Snow Farming in 2018

Snow Farming in ski resorts is a catch-all term that refers to all the various methods of putting snow on  a piste that would not arrive there naturally. It has piqued my interest because local to me Chatel and Les Gets have recently installed a “Snow Factory”. I have wondered how environmentally friendly it is! The obvious answer is that it is not great for the environment, however the fact that they have become so popular must mean they are cheaper and thus more eco than other methods available.

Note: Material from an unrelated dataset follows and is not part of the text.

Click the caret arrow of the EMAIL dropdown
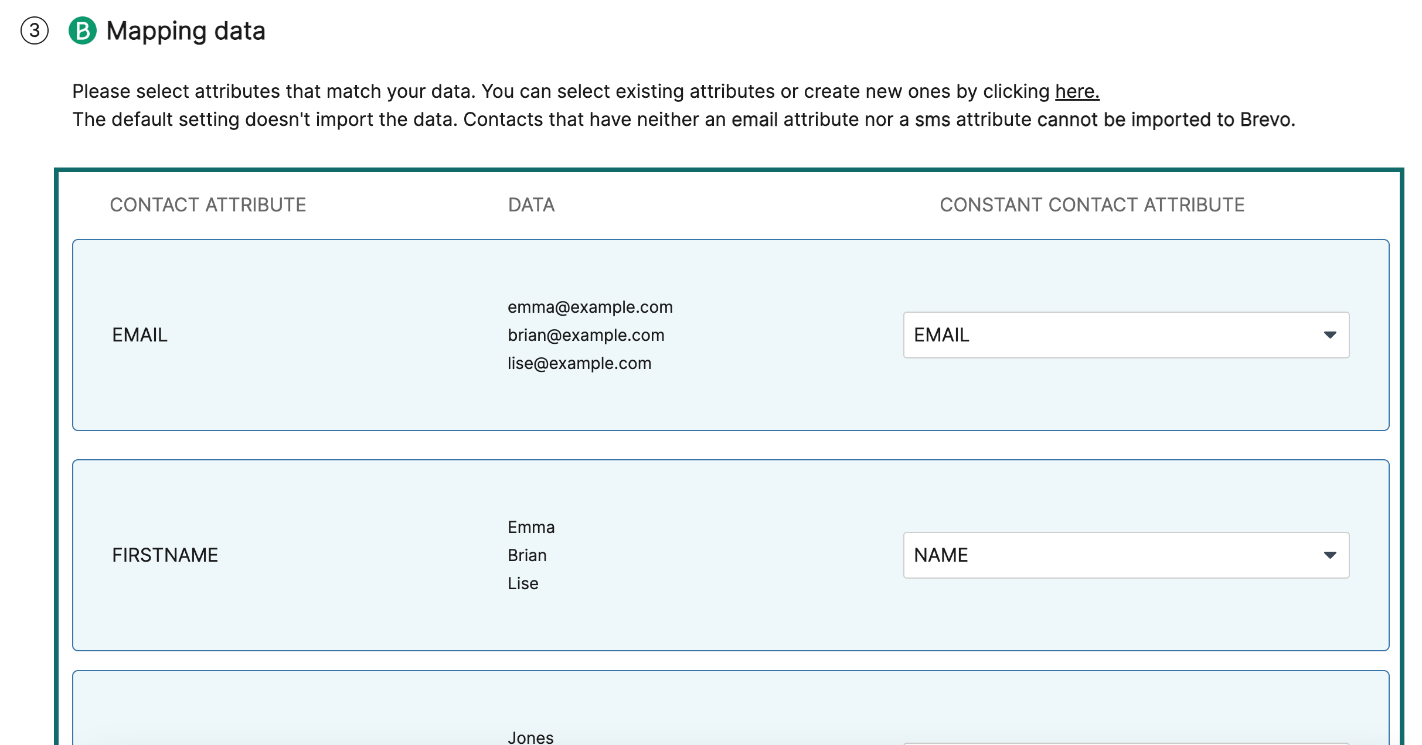1422x745 pixels. [1329, 335]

I’m no expert on the environmental impacts of creating snow, however I have tried to quantify it a bit

Pistes are created by natural snowfall.

Obviously this has to have the least environmental impact. There is not much to say here, apart from the fact they need to groom the piste with a piste basher (Snow groomer in the US and Dameuse in French)

Snow is scraped up from areas around the piste.

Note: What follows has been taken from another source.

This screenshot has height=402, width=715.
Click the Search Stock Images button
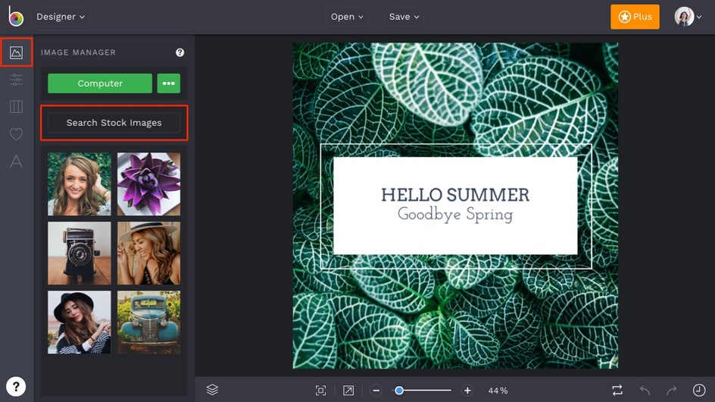114,123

The is “snow farming” in it’s most basic form. The environmental impact comes from running a piste machine. Some ski areas are preparing these areas to be farmed (so removing trees, or clearing shrubs). There is also some shaping that can be done to the piste to help, shading too.

Wind fences

Wind blown snow is collected by snow fences, either permanent or temporary. You’ll have seen these on various parts of the mountain, especially in Scotland. These have a fairly low environmental impact, however the snow that has not collected on the piste will need moving with a piste basher. There is an article on this here

Snow storage

It might seem like a mad idea but this is one of the cheapest (read eco-friendly) and oldest methods in use. It’s also frequently used. Many of our local ski areas use it, especially the cross country ski areas, possibly because they find it easier to pile up a large stock and keep it somewhere shaded. And that is the trick, make a huge pile of snow, ideally somewhere shaded, cover it in 30 cm of wood chip and there should be 70 or 80% of it left come the following Autumn. Mikko Martikainen has made his living doing this of the last decade. He’s been busy too, Sochi was a full time job and last year Pyongyang used his skills too.

The image below shows the results in the Haute Savoie. A round of the World Cup Biathlon was scheduled for early December, you can see there is no sign of snow in the background and the racer is wearing a T-shirt!

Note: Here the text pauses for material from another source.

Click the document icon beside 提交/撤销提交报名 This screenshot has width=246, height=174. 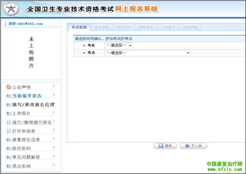coord(9,122)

Permanent snow making equipment.

We are all used to these. The cheapest form is a lance, that mixes pre-cooled water with compressed air to form a mist, this is ejected from the lance 6-12m from the ground to give the water droplets time to freeze before they hit the floor. The air has to be below freezing (-1C or less) and the humidity of the ambient air is important, practically the air temperature needs to be <3C. The environmental conditions are crucial. Which is why when they are right, a resort will make snow whether they need it that day or not. Because it will be used to build a base that will extend the season possibly weeks away. In addition to the wands are “fan guns”, that look a bit like the turbines off an aeroplane. They can produced twice as much snow as a lance, but at twice the running cost.

Snow Factories.

These are simply refrigerated units, snow is created inside and then pumped out into the surrounding environment. The manufacturers claim that snow can be made at almost any temperature. It’s a bit of a fib, but hey, that’s the marketing. They are now being installed everywhere, pretty soon you will see them at every resort. However they are almost the most expensive way of making snow, so they’ll only be installed at the crucial spots.

Transporting snow by truck and helicopter.

I assume this has to be the last on the list. I’ve seen a local resort use the truck option to ensure they could hold a crucial event. It was late season and they had scheduled the race at the end of one of the local valleys. There was insufficient snow cover so they had to truck in 100 truck loads from somewhere else.  That’s not all, ski areas will go to even more extreme steps, using helicopters to carry snow to crucial areas to keep things going. They justify it as it keeps the business going. However the irony is no longer a joke.